Stored items:
******************************
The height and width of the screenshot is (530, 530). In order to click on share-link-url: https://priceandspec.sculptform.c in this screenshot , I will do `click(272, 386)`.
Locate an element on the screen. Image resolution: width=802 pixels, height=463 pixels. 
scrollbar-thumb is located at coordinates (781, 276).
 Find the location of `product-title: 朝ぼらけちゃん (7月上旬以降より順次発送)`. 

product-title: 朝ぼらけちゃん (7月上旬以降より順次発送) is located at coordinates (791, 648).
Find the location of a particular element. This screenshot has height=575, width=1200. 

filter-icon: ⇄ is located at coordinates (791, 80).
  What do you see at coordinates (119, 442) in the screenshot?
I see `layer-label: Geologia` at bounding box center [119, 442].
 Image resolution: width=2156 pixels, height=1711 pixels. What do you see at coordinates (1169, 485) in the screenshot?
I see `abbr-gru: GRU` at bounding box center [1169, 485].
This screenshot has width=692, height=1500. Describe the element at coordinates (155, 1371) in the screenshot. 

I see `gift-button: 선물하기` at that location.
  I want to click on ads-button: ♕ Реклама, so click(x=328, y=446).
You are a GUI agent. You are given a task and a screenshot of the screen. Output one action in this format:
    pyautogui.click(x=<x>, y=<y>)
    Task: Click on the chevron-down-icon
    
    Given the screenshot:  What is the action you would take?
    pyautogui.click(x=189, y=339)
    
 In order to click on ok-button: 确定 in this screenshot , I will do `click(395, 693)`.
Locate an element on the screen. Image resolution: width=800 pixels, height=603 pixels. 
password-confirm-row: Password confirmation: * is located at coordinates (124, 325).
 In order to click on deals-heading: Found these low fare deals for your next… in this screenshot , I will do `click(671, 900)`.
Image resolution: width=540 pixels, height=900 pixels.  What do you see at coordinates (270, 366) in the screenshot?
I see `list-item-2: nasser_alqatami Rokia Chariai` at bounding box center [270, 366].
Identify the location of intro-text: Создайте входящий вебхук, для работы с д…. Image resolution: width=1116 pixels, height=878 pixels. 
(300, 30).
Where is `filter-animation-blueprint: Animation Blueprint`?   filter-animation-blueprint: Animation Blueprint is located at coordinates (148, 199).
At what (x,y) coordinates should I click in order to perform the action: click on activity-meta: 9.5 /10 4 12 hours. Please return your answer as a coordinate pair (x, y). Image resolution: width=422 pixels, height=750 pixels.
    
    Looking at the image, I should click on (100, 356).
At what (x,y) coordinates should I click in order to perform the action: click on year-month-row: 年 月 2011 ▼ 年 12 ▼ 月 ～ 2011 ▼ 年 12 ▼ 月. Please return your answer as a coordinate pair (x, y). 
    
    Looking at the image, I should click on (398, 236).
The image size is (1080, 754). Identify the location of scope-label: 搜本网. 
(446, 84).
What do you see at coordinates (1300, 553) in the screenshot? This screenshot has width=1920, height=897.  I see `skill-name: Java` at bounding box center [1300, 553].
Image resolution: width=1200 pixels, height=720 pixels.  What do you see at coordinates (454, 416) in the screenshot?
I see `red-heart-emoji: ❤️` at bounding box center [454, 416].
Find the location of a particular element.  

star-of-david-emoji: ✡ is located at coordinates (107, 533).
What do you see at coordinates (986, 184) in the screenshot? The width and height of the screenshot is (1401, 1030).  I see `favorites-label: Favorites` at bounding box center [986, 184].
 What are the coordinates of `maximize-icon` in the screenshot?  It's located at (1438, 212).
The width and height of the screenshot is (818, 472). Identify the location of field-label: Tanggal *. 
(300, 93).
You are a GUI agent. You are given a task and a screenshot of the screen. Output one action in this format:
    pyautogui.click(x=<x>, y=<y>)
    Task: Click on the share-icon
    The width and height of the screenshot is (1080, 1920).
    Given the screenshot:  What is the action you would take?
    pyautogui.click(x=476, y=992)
******************************
__What the task requires__: Reproduce all of the entries above with "GUI agent" substituted by "interface agent" everywhere it occurs, leaving every other character unchanged.

__Solution for this task__:
The height and width of the screenshot is (530, 530). In order to click on share-link-url: https://priceandspec.sculptform.c in this screenshot , I will do `click(272, 386)`.
Locate an element on the screen. Image resolution: width=802 pixels, height=463 pixels. 
scrollbar-thumb is located at coordinates (781, 276).
 Find the location of `product-title: 朝ぼらけちゃん (7月上旬以降より順次発送)`. 

product-title: 朝ぼらけちゃん (7月上旬以降より順次発送) is located at coordinates (791, 648).
Find the location of a particular element. This screenshot has height=575, width=1200. 

filter-icon: ⇄ is located at coordinates (791, 80).
  What do you see at coordinates (119, 442) in the screenshot?
I see `layer-label: Geologia` at bounding box center [119, 442].
 Image resolution: width=2156 pixels, height=1711 pixels. What do you see at coordinates (1169, 485) in the screenshot?
I see `abbr-gru: GRU` at bounding box center [1169, 485].
This screenshot has width=692, height=1500. Describe the element at coordinates (155, 1371) in the screenshot. 

I see `gift-button: 선물하기` at that location.
  I want to click on ads-button: ♕ Реклама, so click(x=328, y=446).
You are a interface agent. You are given a task and a screenshot of the screen. Output one action in this format:
    pyautogui.click(x=<x>, y=<y>)
    Task: Click on the chevron-down-icon
    
    Given the screenshot:  What is the action you would take?
    pyautogui.click(x=189, y=339)
    
 In order to click on ok-button: 确定 in this screenshot , I will do `click(395, 693)`.
Locate an element on the screen. Image resolution: width=800 pixels, height=603 pixels. 
password-confirm-row: Password confirmation: * is located at coordinates (124, 325).
 In order to click on deals-heading: Found these low fare deals for your next… in this screenshot , I will do `click(671, 900)`.
Image resolution: width=540 pixels, height=900 pixels.  What do you see at coordinates (270, 366) in the screenshot?
I see `list-item-2: nasser_alqatami Rokia Chariai` at bounding box center [270, 366].
Identify the location of intro-text: Создайте входящий вебхук, для работы с д…. Image resolution: width=1116 pixels, height=878 pixels. 
(300, 30).
Where is `filter-animation-blueprint: Animation Blueprint`?   filter-animation-blueprint: Animation Blueprint is located at coordinates (148, 199).
At what (x,y) coordinates should I click in order to perform the action: click on activity-meta: 9.5 /10 4 12 hours. Please return your answer as a coordinate pair (x, y). Image resolution: width=422 pixels, height=750 pixels.
    
    Looking at the image, I should click on (100, 356).
At what (x,y) coordinates should I click in order to perform the action: click on year-month-row: 年 月 2011 ▼ 年 12 ▼ 月 ～ 2011 ▼ 年 12 ▼ 月. Please return your answer as a coordinate pair (x, y). 
    
    Looking at the image, I should click on (398, 236).
The image size is (1080, 754). Identify the location of scope-label: 搜本网. 
(446, 84).
What do you see at coordinates (1300, 553) in the screenshot? This screenshot has width=1920, height=897.  I see `skill-name: Java` at bounding box center [1300, 553].
Image resolution: width=1200 pixels, height=720 pixels.  What do you see at coordinates (454, 416) in the screenshot?
I see `red-heart-emoji: ❤️` at bounding box center [454, 416].
Find the location of a particular element.  

star-of-david-emoji: ✡ is located at coordinates (107, 533).
What do you see at coordinates (986, 184) in the screenshot? The width and height of the screenshot is (1401, 1030).  I see `favorites-label: Favorites` at bounding box center [986, 184].
 What are the coordinates of `maximize-icon` in the screenshot?  It's located at (1438, 212).
The width and height of the screenshot is (818, 472). Identify the location of field-label: Tanggal *. 
(300, 93).
You are a interface agent. You are given a task and a screenshot of the screen. Output one action in this format:
    pyautogui.click(x=<x>, y=<y>)
    Task: Click on the share-icon
    The width and height of the screenshot is (1080, 1920).
    Given the screenshot:  What is the action you would take?
    pyautogui.click(x=476, y=992)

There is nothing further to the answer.